Cherry answered a few questions about his new book and his approach to writing.
Q. Where did you get the inspiration for this book?
A. My dad was a rancher all his life and all of my life. Even though we opened presents on Christmas morning, he always had to go feed the cows. Judy Stephens was the Art teacher at DHS, and she illustrated the poem for me. That really made the words come alive, and I had to try to get it published.
Q. What would you like for people to know about “The Cows Don’t Know it’s Christmas”?
A. It is not a children’s book. It is a book about Christmas, and everyone will enjoy reading it and looking at the illustrations.
Q. How long have you been writing? What made you want to start writing?
A. My first published work was a little story I wrote in 1972 for the Texas Sheriff’s Association. They also published one of my master’s degree research papers on the history of the sheriffs in Caldwell County. I wrote my first book in 2004. It is titled ‘While On Routine Patrol…The Adventures of an East Texas Cop in the 1970’s.’ I had lots of stories to tell, and my parents kept saying, ‘You should write all these down.’ So I did.

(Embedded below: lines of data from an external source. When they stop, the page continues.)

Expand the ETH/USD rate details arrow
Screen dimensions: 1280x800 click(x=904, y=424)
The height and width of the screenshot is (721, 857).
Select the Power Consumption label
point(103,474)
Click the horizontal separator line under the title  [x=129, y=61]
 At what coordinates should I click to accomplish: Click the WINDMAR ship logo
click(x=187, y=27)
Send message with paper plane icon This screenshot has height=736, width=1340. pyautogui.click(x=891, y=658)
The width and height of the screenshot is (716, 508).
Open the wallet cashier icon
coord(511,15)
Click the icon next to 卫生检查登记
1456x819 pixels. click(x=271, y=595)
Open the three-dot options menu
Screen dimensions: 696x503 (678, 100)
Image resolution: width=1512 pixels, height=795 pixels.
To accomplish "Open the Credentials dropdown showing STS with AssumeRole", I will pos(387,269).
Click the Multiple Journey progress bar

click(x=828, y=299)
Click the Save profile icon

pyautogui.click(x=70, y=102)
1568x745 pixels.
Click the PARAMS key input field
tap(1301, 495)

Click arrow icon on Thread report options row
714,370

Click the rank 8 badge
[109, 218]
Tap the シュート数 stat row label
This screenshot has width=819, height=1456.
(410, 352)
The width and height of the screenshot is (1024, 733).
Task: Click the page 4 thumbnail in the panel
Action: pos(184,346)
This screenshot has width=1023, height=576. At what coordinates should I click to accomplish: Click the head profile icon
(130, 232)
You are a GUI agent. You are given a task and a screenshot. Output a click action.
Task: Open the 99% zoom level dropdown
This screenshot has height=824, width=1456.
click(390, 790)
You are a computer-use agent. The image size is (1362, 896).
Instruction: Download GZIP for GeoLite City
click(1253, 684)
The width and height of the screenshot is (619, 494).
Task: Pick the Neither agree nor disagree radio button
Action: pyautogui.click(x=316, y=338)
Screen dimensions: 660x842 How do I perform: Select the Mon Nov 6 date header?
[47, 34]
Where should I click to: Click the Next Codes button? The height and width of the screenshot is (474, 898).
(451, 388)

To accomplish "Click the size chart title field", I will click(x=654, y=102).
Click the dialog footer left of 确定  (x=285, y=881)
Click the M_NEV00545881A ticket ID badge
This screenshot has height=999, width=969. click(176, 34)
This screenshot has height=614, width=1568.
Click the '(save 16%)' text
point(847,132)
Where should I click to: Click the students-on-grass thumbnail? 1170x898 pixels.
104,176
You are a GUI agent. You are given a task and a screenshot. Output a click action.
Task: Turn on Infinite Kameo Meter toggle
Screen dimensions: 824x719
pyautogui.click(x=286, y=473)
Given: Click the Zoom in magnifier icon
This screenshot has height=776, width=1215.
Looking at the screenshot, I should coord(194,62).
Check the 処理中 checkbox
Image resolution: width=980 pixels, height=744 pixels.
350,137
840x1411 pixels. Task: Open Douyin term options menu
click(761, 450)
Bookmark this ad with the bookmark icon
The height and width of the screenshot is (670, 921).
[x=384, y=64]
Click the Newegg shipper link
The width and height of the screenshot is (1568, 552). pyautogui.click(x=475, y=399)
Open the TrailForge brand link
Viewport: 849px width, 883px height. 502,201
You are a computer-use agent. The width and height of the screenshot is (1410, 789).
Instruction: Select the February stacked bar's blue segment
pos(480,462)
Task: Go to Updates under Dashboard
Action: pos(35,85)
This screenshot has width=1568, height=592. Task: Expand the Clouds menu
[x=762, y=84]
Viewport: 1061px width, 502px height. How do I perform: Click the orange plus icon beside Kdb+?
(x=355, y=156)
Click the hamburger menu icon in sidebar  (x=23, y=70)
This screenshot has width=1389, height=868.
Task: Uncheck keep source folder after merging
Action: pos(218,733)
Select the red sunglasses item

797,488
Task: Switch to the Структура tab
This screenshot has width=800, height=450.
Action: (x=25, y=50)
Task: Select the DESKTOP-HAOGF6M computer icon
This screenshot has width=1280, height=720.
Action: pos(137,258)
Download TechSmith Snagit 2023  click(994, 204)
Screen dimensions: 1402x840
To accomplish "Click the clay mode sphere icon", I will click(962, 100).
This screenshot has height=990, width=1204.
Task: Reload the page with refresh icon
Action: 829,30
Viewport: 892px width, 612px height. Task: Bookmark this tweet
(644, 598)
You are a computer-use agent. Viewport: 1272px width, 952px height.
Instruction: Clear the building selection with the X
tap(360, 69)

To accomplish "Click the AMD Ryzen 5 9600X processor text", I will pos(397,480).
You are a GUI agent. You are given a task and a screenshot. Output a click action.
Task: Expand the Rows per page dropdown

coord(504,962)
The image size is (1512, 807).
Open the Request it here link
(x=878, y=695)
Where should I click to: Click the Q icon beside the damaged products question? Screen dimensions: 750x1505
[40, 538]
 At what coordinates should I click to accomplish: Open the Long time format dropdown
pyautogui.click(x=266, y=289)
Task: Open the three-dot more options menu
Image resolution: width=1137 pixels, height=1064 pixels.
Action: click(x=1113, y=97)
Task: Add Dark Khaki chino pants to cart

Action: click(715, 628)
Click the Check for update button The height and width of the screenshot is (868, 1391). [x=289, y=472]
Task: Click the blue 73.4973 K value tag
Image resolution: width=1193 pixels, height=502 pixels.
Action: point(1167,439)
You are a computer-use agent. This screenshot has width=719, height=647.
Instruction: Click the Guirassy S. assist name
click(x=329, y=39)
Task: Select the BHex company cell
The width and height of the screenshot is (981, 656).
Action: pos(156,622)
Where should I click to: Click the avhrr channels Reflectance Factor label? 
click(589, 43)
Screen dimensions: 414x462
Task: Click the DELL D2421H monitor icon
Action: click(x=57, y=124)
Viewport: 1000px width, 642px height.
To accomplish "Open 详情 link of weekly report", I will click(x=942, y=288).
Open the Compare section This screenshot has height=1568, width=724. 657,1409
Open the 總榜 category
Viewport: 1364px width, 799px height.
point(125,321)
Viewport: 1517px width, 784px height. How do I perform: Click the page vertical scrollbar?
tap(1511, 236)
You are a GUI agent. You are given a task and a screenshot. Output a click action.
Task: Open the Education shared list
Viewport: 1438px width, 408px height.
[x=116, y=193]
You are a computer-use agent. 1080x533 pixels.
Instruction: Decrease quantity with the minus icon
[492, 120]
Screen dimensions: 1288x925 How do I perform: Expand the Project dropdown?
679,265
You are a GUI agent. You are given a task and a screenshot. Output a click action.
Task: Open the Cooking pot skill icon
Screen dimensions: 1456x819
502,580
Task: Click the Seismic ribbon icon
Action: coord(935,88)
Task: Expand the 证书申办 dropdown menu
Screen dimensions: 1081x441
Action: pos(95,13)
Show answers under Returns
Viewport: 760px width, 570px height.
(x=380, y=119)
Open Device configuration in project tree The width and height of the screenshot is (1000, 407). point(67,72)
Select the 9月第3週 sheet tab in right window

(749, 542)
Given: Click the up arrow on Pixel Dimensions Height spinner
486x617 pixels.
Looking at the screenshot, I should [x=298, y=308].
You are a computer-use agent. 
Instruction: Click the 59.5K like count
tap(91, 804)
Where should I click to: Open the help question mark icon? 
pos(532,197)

Q. Most writers do not write for accolades, but because they have a story that they want to get out. How many stories have you written and what is your ultimate writing goal?
A. The stories in my first book were, and are, stories I frequently use in my classroom to illustrate various aspects of police work. There are about 100 of them. All of them occurred in the 1970’s, when police work was very different from what it is now. I will often get a comment from younger officers that have read my book about “how it used to be” and they wonder how it ever worked. Trust me, we made it work.
Q. What did you learn about yourself during the process of writing this book?
A. I learned how much I remembered about growing up and feeding cows with my dad.
Q. How has writing been cathartic for you?
A. I have written other poems about my dad, as well as poems about my children. They will always be able to read them and know how much I love them.
Q. For other writers or people who have something they want to accomplish, but find it daunting, what would you say to them?
A. Stick with it. Use a computer instead of a pen and paper. It will eventually come out.